The four research projects will be supported by an administrative core led by Dorsey, Augustine, and Cynthia Casaceli, M.B.A., a clinical core led by Giovanni Schifitto, M.D., M.S., and an advanced analytics core that brings together bio-statistical and computer science expertise that will be led by Michael McDermott, Ph.D., and Jiebo Luo, Ph.D, a professor of Computer Science at the University of Rochester.
“We have entered a new era of clinical research, one that merges technological innovation and biomedical sciences and has the potential to transform and accelerate the therapeutic development process,” said Holloway, chair of the URMC Department of Neurology. “The URMC Udall Center will be at the forefront of efforts to develop the new tools that will deepen our understanding of the disease, break down the geographic barriers to participation in research, and apply new approaches to conducting research that will apply to Parkinson’s disease and many other neurological conditions from autism to Alzheimer’s disease.”

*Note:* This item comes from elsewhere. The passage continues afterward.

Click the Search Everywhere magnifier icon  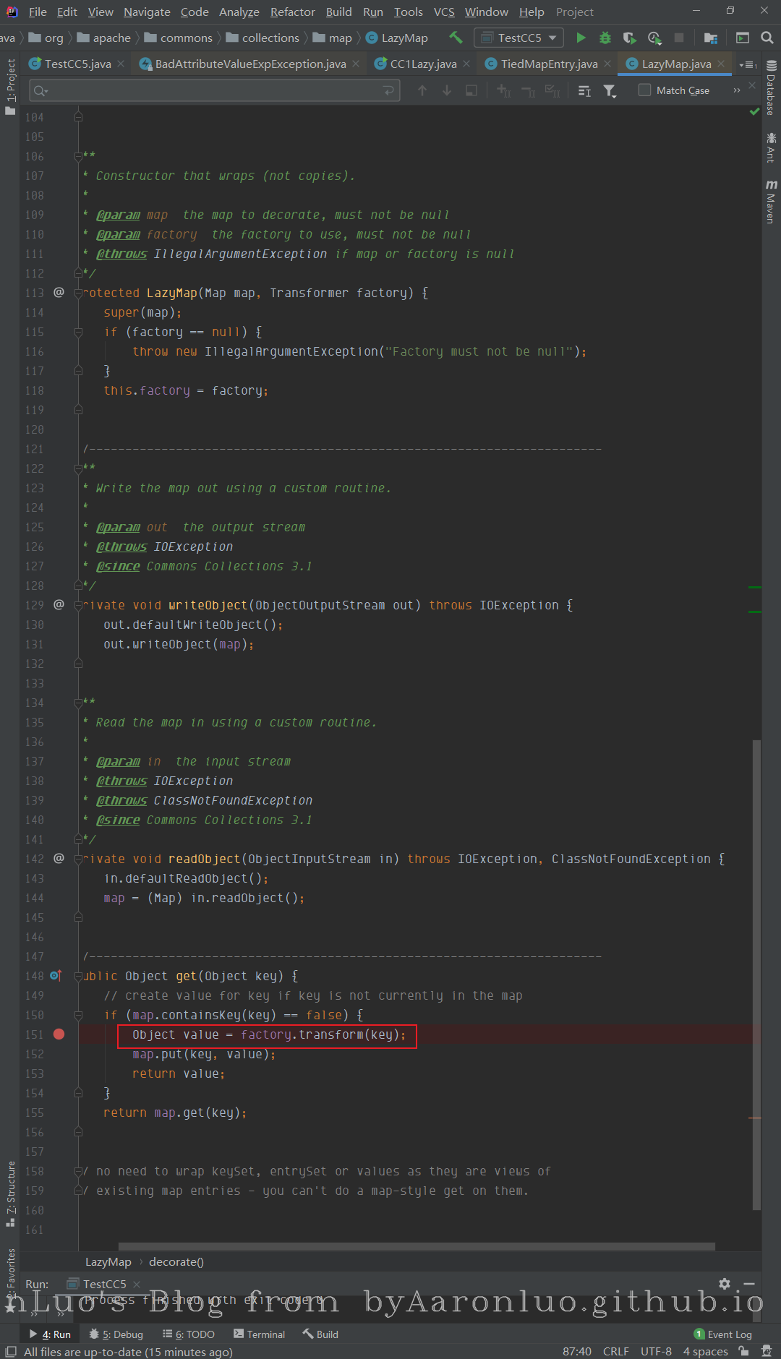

“The growing burden of neurological disorders demands that we rethink our approach to finding new ways to study and treat these diseases,” said John Foxe, Ph.D., the director of the URMC Del Monte Institute for Neuroscience. “CHeT has a long history of innovation in the field of experimental therapeutics and the new technologies that are developed as result of this grant will help us overcome barriers – such as rising development costs, and long, large, expensive trials with high failure rates – that have prevented the scientific community from bringing new treatments to market.”
The NINDS Parkinson's Disease Research Centers of Excellence program was developed in honor of former Congressman Morris K. Udall of Arizona. Udall was elected to the U.S. House of Representatives in 1961 in a special election to replace his brother Stewart, who left the position to become President John F. Kennedy's Secretary of Interior. Udall was diagnosed with Parkinson’s in 1979; however, he remained active in Congress until his retirement in May 1991. He died in 1998 after a long battle with the disease. In 1997, President Bill Clinton signed the Morris K. Udall Parkinson's Disease Research Act of 1997 into law. URMC is one of eight centers across the country to participate in the program.